__Provided passage__

On Sat, Aug 16, 2008 at 09:38:30PM +1000, Peter Dolding wrote:
> 
> UDF undelete and unhide options and ISO showassoc  makes more files
> appear on those formats.  UDF and ISO hidden files are one of the
> nasties.  AV scans the disk calls it clean.  Remount it with the other
> options enabled nice little bit of magic hidden infected files could
> turn up.   Black holed.
> 
> What is the worst bit about this knowing the luck of this world.
> Some people will mount the disks/partitions with the option that
> displays the virus with a OS without a anti-virus because another
> computer said the disk was clean.

You have this problem anyway, given that AV database updates are
coming every few hours; so if you scan the disk at noon, and an AV
update comes at 1pm it may be that there were malware that wasn't
detected by the noon DB, but will be detected by the 1pm DB.

And for non read-only filesystems (i.e., anything other than UDF and
ISO), anytime the filesystem is unmounted, the OS is going to have to
assume that it might have been modified by some other system before it
was remounted, so realistically you have to rescan after remounting
anyway, regardless of whether different mount options were in use.

So I draw a very different set of conclusions than yours given your
obervations of all of the ways that an AV scanner might miss certain
viruses, due to things like alternate streams that might not be
visible at the time, snapshotting filesystems where the AV scanner
might not know how to access past snapshots, and hence miss malware. 

I don't believe that this means we have to cram all possible
filesystem semantics into the core VFS just for the benefit of AV
scanners.  I believe this shows the ultimate fallacy that AV scanners
can be foolproof.  It will catch some stuff, but it will never be
foolproof.  The real right answer to malware are things like not
encouraging users to run with the equivalent of Windows Administrator
privileges all the time (or training them to say, "Yeah, Yeah" every
time the Annoying Vista UAC dialog box comes up and clicking "ok"),
and using mail user agents that don't auto-run contents as soon as you
open a mail message in the name of "the user wants functionality, and
we're going to let them have it" attitude of Microsoft.

__What you need to do__
Answer these questions about the email reply:
1. How often does the reply say AV database updates come?
2. Which two filesystems does the reply set apart from "non read-only filesystems"?
3. What does the reply say an AV scanner will never be?

__Supplied records__
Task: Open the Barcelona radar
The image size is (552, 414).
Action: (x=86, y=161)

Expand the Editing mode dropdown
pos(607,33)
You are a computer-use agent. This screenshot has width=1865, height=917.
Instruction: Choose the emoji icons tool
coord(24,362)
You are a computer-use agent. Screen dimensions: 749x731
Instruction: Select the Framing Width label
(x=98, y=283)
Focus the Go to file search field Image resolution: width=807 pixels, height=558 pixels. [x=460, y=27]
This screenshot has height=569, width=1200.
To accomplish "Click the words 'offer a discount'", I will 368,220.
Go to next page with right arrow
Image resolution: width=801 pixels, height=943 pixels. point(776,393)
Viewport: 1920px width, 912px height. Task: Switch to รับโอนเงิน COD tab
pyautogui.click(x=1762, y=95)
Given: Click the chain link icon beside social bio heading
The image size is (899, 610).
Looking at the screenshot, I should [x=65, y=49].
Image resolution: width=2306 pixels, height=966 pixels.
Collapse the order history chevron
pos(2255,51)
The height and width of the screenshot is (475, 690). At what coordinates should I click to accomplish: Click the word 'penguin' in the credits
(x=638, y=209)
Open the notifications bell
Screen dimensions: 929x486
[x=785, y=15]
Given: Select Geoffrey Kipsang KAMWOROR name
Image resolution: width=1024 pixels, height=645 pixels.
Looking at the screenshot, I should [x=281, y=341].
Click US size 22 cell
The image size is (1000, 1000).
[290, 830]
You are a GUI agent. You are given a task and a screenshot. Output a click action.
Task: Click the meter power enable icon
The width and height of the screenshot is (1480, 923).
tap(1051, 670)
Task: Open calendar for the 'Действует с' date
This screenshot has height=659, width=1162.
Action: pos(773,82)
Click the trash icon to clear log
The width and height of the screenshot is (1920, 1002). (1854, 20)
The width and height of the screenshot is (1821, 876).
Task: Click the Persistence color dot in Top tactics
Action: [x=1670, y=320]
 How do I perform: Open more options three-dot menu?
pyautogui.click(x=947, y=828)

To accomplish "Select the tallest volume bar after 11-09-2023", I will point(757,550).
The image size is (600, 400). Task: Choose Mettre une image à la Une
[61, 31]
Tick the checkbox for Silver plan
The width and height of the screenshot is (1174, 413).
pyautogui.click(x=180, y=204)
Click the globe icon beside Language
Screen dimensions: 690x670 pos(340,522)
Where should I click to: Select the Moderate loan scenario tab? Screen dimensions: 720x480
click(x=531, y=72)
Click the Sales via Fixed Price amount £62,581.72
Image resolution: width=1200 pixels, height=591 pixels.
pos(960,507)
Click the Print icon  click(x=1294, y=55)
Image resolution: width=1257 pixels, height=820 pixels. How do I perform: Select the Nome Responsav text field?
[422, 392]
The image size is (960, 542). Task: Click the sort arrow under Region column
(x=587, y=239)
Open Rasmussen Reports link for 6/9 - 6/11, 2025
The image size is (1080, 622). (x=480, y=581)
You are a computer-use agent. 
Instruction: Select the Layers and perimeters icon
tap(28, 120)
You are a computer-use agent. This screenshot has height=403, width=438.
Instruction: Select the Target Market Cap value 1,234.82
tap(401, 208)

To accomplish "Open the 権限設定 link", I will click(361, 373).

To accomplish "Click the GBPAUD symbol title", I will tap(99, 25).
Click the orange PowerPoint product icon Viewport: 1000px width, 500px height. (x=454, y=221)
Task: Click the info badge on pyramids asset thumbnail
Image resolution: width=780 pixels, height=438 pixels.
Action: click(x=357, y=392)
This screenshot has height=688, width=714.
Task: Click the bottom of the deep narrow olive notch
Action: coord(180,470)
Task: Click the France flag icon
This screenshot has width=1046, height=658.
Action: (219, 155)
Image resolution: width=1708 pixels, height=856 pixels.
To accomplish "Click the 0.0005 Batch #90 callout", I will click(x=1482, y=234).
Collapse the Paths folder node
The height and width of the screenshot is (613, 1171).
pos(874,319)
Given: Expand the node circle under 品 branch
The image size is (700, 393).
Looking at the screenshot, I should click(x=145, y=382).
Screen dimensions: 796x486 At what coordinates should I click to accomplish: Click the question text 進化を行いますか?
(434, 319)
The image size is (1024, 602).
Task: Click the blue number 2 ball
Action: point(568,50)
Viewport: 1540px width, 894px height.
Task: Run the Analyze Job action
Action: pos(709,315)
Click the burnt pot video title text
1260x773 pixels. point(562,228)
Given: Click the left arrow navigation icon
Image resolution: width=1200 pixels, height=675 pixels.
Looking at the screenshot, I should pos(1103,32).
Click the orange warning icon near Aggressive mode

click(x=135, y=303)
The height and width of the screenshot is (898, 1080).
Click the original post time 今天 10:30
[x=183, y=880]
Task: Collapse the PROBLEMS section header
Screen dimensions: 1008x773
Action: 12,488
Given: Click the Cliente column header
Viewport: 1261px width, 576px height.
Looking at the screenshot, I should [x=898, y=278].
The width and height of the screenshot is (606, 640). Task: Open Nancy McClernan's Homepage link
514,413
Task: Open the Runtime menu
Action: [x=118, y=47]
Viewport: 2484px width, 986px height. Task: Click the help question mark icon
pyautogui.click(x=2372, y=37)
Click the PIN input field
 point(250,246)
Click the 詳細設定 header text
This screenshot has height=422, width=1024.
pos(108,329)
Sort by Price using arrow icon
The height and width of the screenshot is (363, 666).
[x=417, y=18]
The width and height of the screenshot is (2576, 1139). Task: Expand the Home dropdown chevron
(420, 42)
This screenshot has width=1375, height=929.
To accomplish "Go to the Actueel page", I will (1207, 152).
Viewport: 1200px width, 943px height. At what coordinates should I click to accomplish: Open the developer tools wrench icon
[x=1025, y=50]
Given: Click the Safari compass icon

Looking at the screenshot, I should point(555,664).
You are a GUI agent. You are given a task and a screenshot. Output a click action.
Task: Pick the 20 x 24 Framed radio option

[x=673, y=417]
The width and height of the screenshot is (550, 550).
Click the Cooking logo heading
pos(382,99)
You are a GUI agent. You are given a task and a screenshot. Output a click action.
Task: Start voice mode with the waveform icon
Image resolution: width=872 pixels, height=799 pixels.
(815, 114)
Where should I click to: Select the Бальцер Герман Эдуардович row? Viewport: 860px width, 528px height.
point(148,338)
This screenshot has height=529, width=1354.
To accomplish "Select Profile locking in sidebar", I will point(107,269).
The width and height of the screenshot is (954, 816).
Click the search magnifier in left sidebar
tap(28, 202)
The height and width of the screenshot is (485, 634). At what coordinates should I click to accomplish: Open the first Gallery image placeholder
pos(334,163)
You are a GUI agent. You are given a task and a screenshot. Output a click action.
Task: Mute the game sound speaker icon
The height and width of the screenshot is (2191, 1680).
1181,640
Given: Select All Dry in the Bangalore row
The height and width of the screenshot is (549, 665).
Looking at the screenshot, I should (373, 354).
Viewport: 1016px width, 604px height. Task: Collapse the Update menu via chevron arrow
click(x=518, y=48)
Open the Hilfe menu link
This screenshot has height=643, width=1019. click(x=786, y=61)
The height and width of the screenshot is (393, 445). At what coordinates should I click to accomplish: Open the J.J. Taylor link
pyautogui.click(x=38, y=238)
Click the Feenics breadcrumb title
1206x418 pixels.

__Task solution__
1. Every few hours.
2. UDF and ISO.
3. Foolproof.